What created this sudden 'ah ha' moment was the previously anchored expectations around bond yields abruptly and dramatically shifted. 'Anchoring' is behavioural economics jargon for the act of driving in the rearview mirror when it comes to investing. If you have gleaned anything from my blog, you will recognize this is the key to predicting market moves. Investors had been grossly underestimating the risks of rising bond yields. Wake up! Rates will continue to rise and will continue to hurt valuations.
Now that we have gotten that out of the way, the 'stock market' is looking more and more like a market of stocks. The correlation break we have just seen clearly shows us the new way to approach the market. Unfortunately many were on the wrong side of the trade recently. This is especially true for index-based passive investing. The bleed-through of mega-cap growth stocks to the broad averages is a natural outcome of their cap-weighted methodology. Most 'conservative' investors were underweight growth but hedged themselves by holding Apple, a stock with a large weighting that has done nothing for 6 months. You know it's a strange market when both Warren Buffet and Cathy Wood underperform.

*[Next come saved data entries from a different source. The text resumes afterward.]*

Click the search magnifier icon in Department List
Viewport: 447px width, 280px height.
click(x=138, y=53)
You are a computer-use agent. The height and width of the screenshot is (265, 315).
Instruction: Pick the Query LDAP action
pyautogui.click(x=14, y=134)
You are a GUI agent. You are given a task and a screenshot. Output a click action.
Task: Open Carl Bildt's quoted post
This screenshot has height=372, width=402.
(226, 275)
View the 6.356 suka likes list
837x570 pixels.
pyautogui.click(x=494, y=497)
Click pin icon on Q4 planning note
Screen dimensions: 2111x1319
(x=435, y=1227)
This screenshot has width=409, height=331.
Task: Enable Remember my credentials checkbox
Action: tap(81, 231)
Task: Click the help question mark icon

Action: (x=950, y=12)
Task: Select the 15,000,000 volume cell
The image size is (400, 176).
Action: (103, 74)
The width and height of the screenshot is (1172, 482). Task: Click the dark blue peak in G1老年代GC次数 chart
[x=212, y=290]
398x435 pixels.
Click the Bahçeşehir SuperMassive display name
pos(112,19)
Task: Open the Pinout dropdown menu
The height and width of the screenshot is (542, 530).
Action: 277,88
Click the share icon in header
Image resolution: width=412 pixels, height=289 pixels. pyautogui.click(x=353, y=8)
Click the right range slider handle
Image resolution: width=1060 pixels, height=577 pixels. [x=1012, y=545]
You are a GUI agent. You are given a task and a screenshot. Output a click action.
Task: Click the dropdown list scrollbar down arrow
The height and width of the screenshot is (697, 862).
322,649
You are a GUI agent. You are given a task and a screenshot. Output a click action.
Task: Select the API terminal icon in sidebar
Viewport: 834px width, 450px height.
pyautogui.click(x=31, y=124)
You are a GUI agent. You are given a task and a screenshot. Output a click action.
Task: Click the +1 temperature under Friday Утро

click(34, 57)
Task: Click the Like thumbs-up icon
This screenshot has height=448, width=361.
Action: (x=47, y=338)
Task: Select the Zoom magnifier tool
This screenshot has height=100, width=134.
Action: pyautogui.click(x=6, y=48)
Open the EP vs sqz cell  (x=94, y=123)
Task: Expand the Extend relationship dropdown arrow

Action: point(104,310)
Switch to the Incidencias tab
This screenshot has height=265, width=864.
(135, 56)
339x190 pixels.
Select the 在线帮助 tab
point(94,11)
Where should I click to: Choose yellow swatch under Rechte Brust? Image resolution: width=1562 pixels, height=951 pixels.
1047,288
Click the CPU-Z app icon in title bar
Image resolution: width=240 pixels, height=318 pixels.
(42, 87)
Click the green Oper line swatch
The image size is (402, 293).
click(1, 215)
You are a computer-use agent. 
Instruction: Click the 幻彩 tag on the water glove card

Now that the narrative of rising rates and better than anticipated growth is rapidly being priced-in, it will, by definition, become the 'anchored' expectations for the year ahead. I fear that this will lead to a front-end loaded market that chokes on its own success. I have been of the view that markets could absorb the move to 1.50% yields. Now that has happened I'm getting ready for the next move. Fiscal stimulus is being heaped on extraordinary monetary easing, just when vaccines are knock out the last props of economic hesitancy. I think I see where this is leading.
Does anyone believe the Fed isn't behind the curve now? All that is holding up the market now is the anchored views of central bankers. Their views have been shaped by the post-GFC slow growth disinflation period that we have just been through. They are fighting the last war. But they are willing to stay anchored for now, and that will prolong the rally.
Let's assume that, for now, we rally to new highs on a short-term reprieve from an oversold bond market bounce. Then what? The key to timing the next correction market I believe won't come from watching the 10yr area. Expectations for ever-rising 10yr yields are getting priced in as we speak. A move to 2% or even 3% in the long end, following a pause here, won't really surprise me. Meanwhile, at the front end of the curve, rates have barely budged. That's where the Fed has been distorting the market most. Does anybody think that 20 bps is a reasonable level for short-term rates in a 6% real GDP world? We were at 1.75% before the Pandemic. The next light bulb to go off will inevitably be above Jerome Powell's head.
Watch this chart carefully. If it was a stock, you'd buy it.
U.S. Treasury 2yr Yield
So it is left to nimble, experienced investors to navigate the rocky shoals of this long-in-the-tooth bull market run. I have talked about the prowess of active managers in handling these types of investment environments. They have been long-suffering victims of the big cap bubble. No longer. My former partner at Aurion, Greg Taylor, is putting up spectacular numbers. Active PMs are loving this market now. It's their time to shine. Like a light bulb.
Risk Model: 4/5 - Risk On
Back into buy mode this week as the volatility measure, VXV, has calmed down. The Copper market is correcting after the recent spectacular run, and conversely Gold is catching a bit of a bid after recent repositioning by spec longs. This seems to be a countertrend move after the huge relative swing in favour of copper. I'm watching for a re-entry point for copper. The downshift in the imports of industrial metals in China has my attention though and their stock market is getting weak. The speculative fervour that has overtaken copper still has me a bit cautious. My view on oil above the $50-$60 range is similar.
Markets continue to levitate at or above 10% above the 200-day moving average - not a level that is comfortable. Sometime this year we should revisit the 200-day line, as even in bull markets, stocks usually test that level each year. Below is the chart of the XIU relative to the 200-day average with the blue line set at '0'. That would be a level at which I would become more aggressive on risk assets.